Support is a price level where buying interest has historically been strong enough to halt or reverse a falling price. Resistance is a level where selling pressure has been strong enough to halt or reverse a rising price. These levels form because market participants remember them — if a stock bounced at $50 three times in the past year, many traders expect it to bounce again and place buy orders near that level.

Why Support and Resistance Exist

Support and resistance levels are self-reinforcing. Traders who bought at a previous support level and are now in profit will often sell at the next resistance level to take profits. Traders who missed the move will place limit orders to buy at the previous support if price retests it. This concentration of orders at specific price levels creates the barriers that appear repeatedly on charts.

When a support level breaks (price closes below it convincingly), it often becomes resistance on a retest — and vice versa. This "role reversal" is one of the most reliable technical phenomena across all markets and timeframes.

Types of Support and Resistance Levels

  • Horizontal levels: Previous highs and lows, round numbers, price consolidation zones.
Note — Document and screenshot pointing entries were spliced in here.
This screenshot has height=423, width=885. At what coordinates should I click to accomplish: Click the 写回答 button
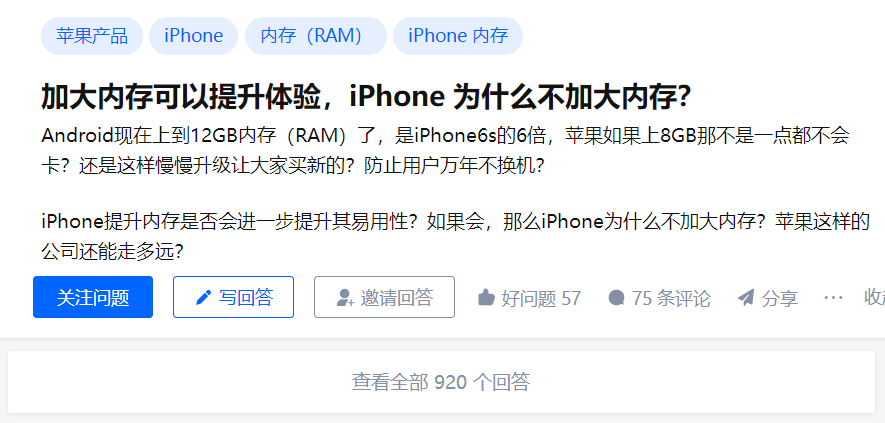(x=233, y=297)
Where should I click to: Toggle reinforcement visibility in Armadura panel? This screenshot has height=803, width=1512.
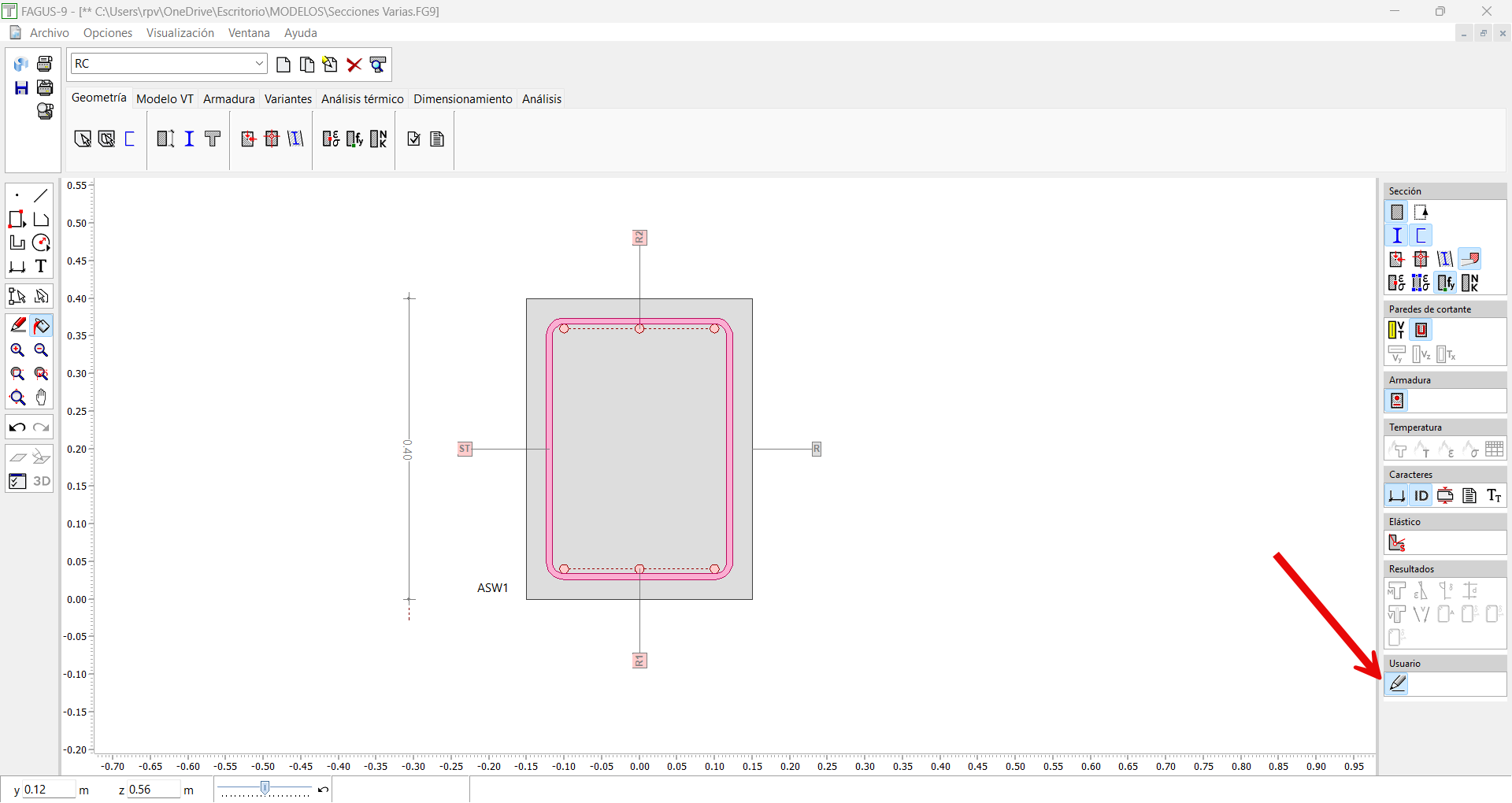tap(1397, 402)
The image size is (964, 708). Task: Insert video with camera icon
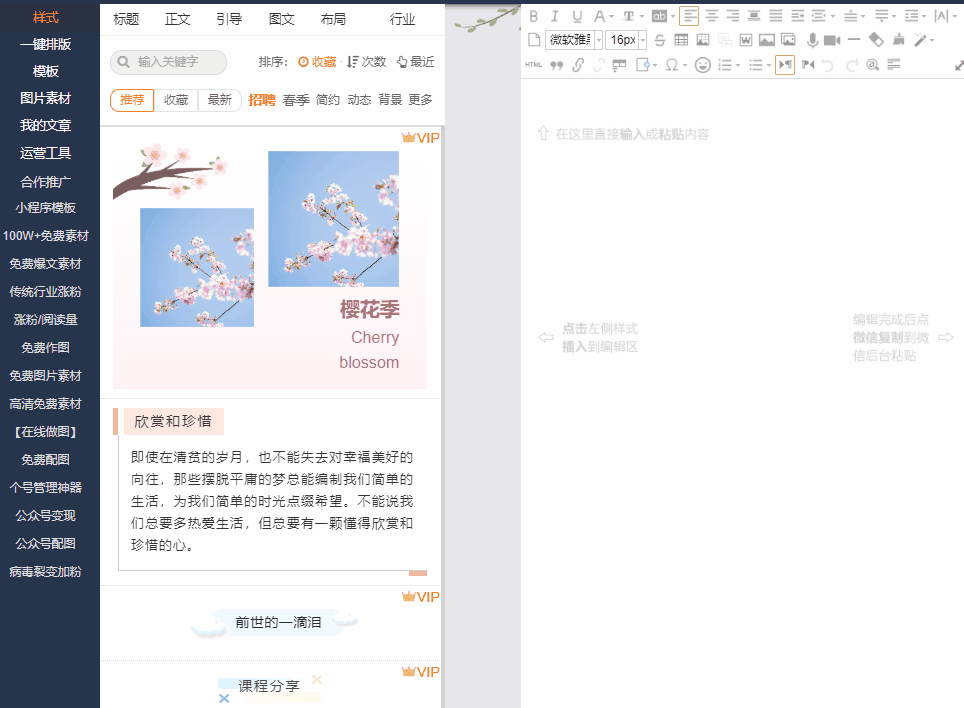(832, 40)
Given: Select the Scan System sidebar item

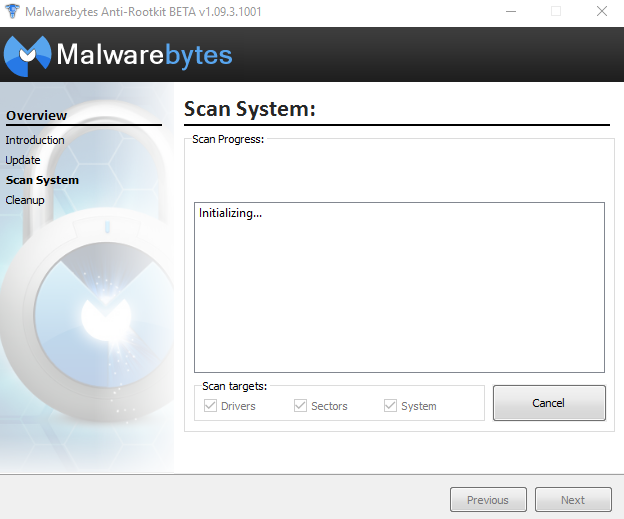Looking at the screenshot, I should click(42, 180).
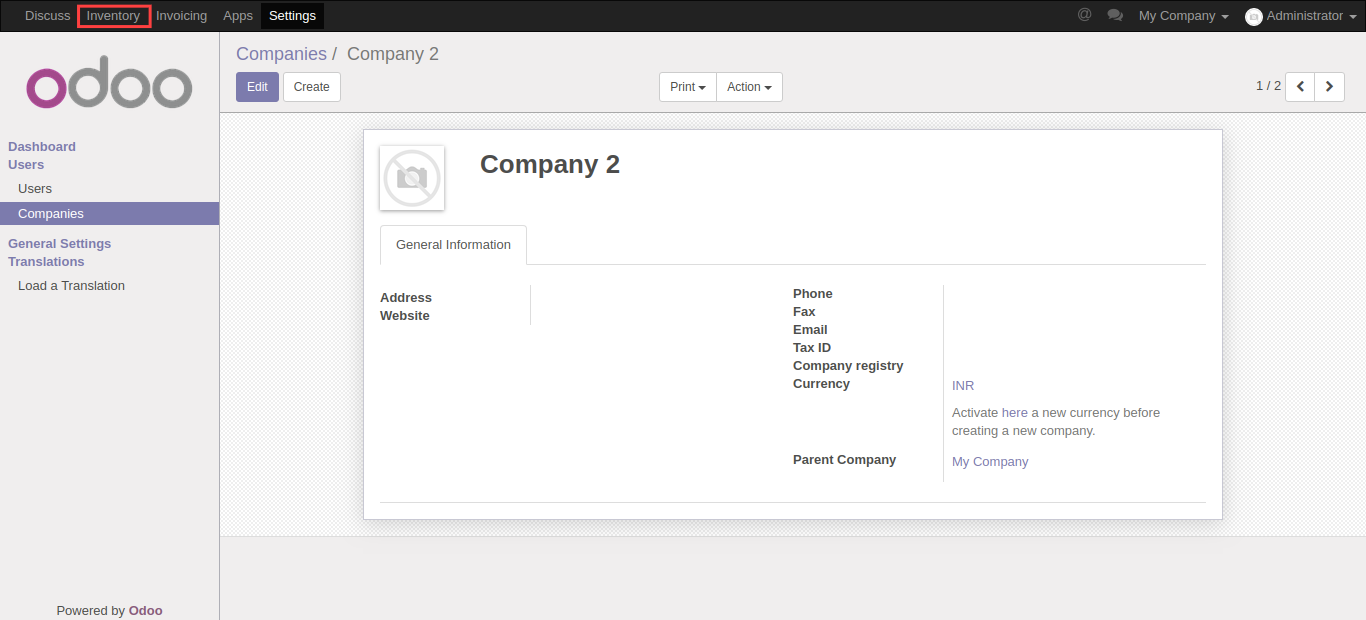1366x620 pixels.
Task: Expand the Action dropdown menu
Action: (x=749, y=87)
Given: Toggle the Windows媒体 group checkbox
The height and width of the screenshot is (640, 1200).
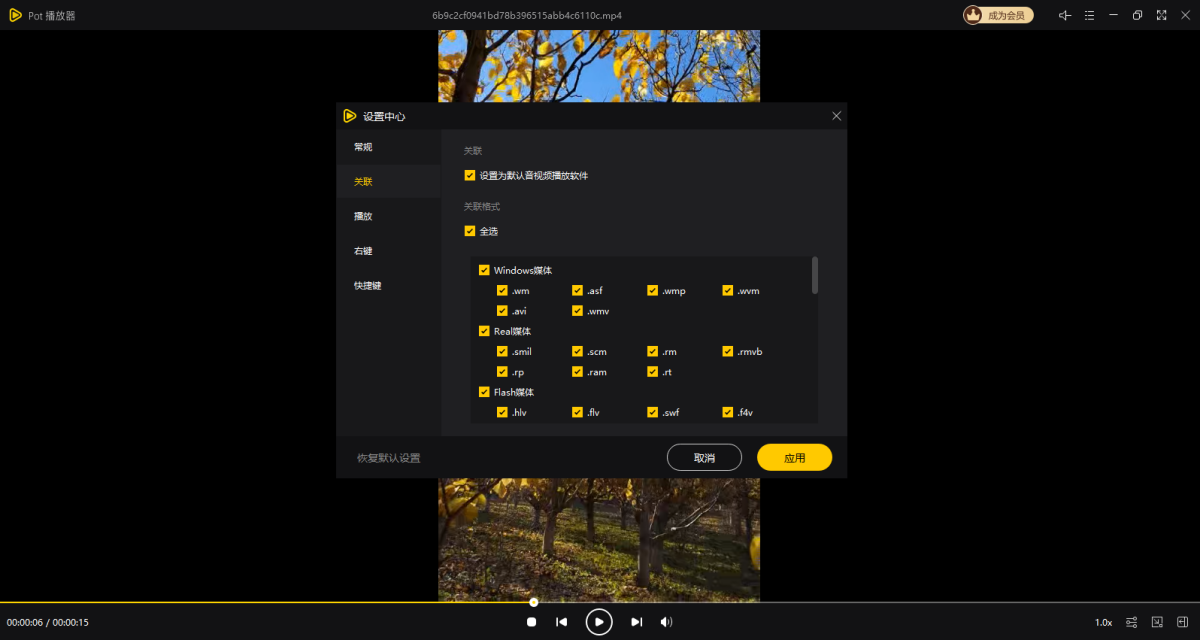Looking at the screenshot, I should tap(484, 271).
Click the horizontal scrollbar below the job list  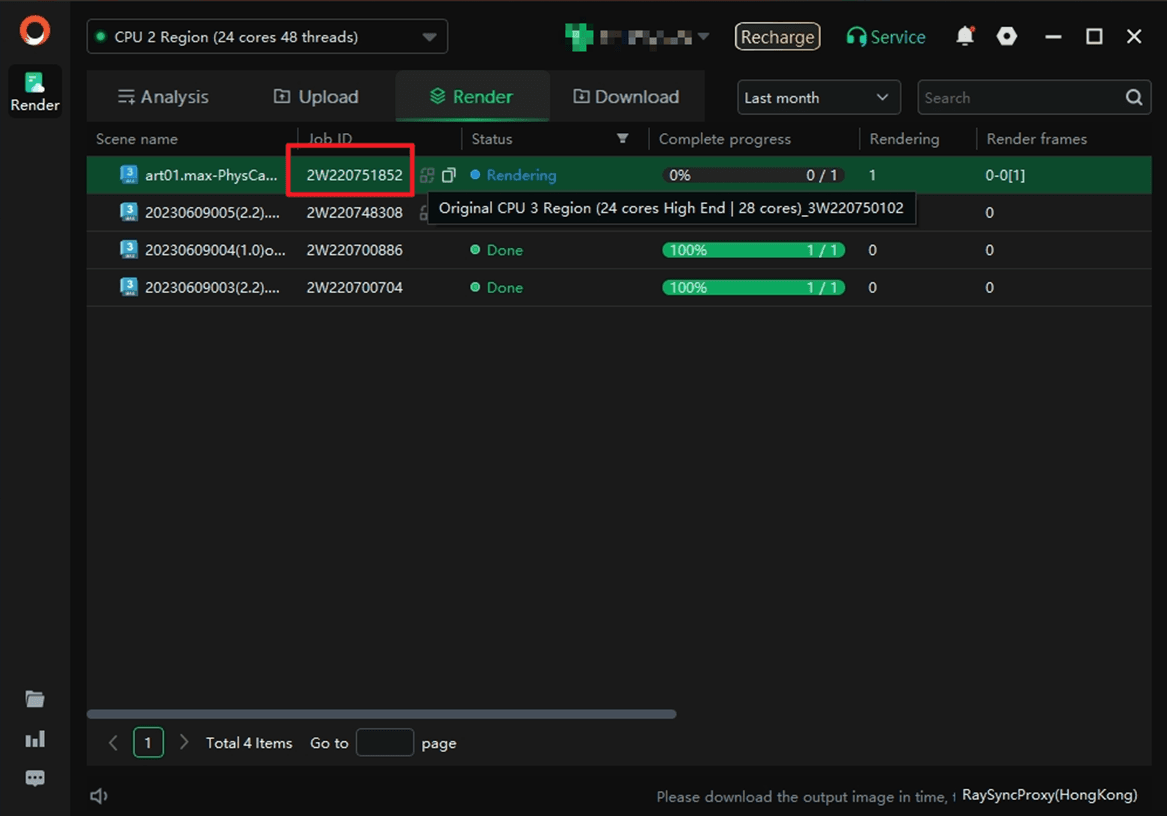pos(381,714)
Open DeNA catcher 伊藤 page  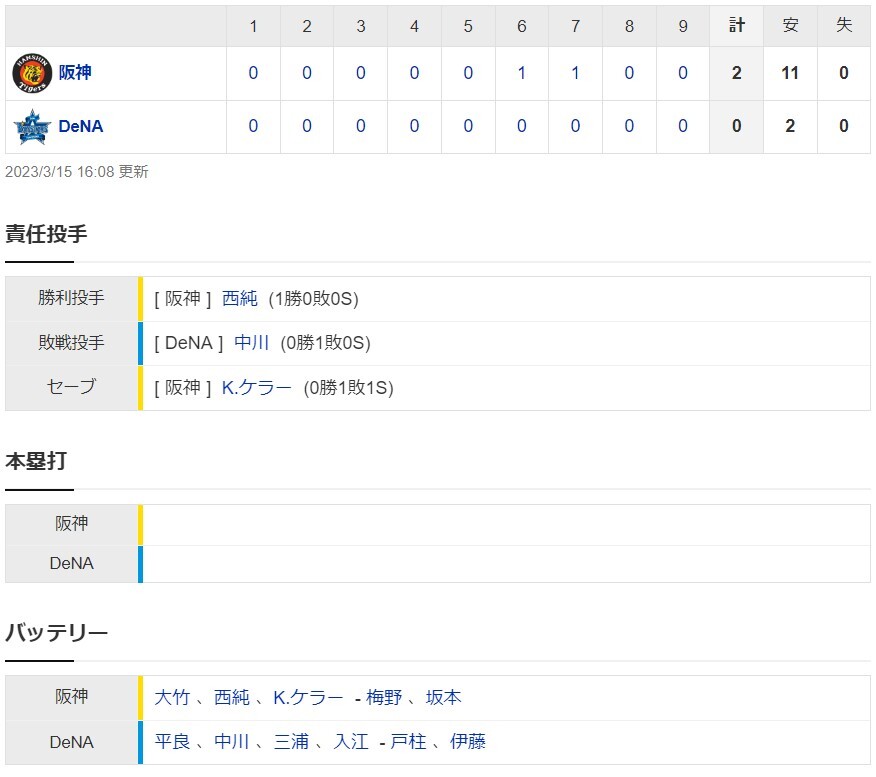tap(468, 742)
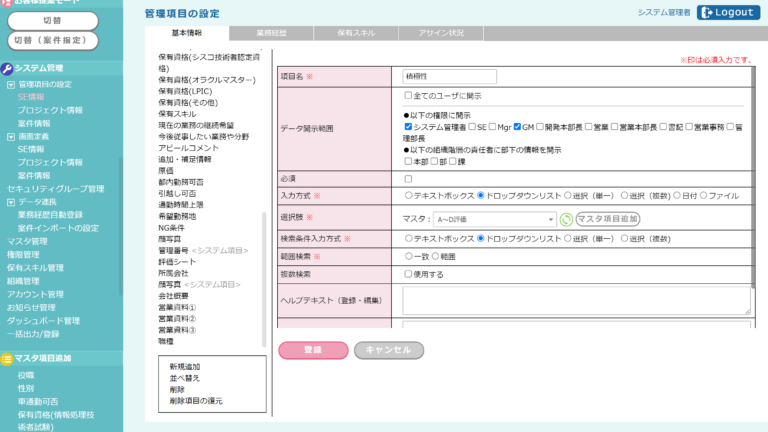Collapse the 管理項目の設定 tree node
Viewport: 768px width, 432px height.
pyautogui.click(x=11, y=84)

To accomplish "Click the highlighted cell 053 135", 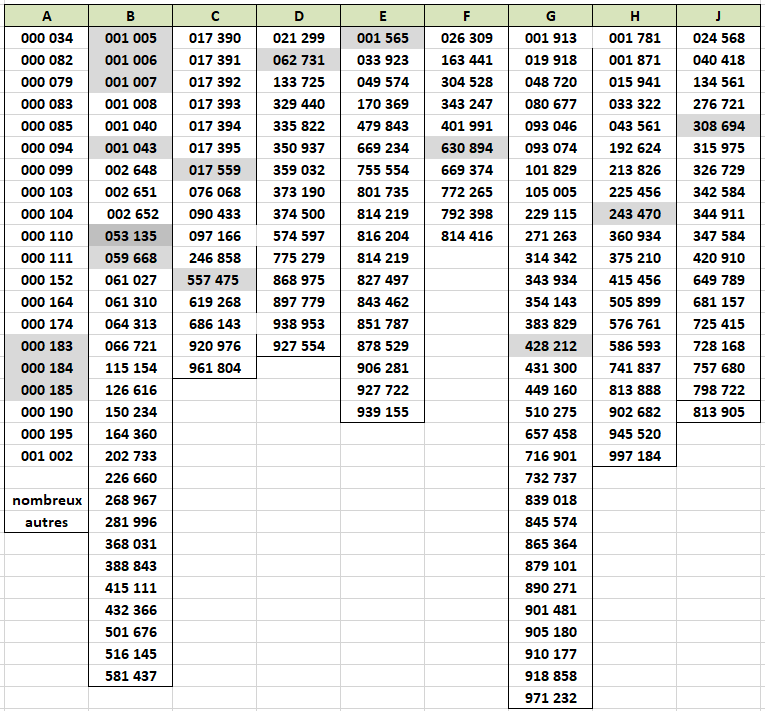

The most common type.
  • Trend lines: Diagonal support and resistance connecting a series of swing lows (uptrend) or swing highs (downtrend).
  • Moving averages: Commonly watched moving averages (50 SMA, 200 SMA) often act as dynamic support/resistance because institutional traders use them as reference levels.
  • Pivot points: Mathematically calculated levels based on the prior session's high, low, and close. The Pivot Point Calculator computes these levels automatically.

Using S&R for Stop Losses and Targets

The most reliable stops are placed just beyond a meaningful support or resistance level — below support for a long trade, above resistance for a short. This location is chosen because a break of that level would invalidate the trade thesis. The target for the trade is typically the next resistance level above (for a long) or the next support level below (for a short).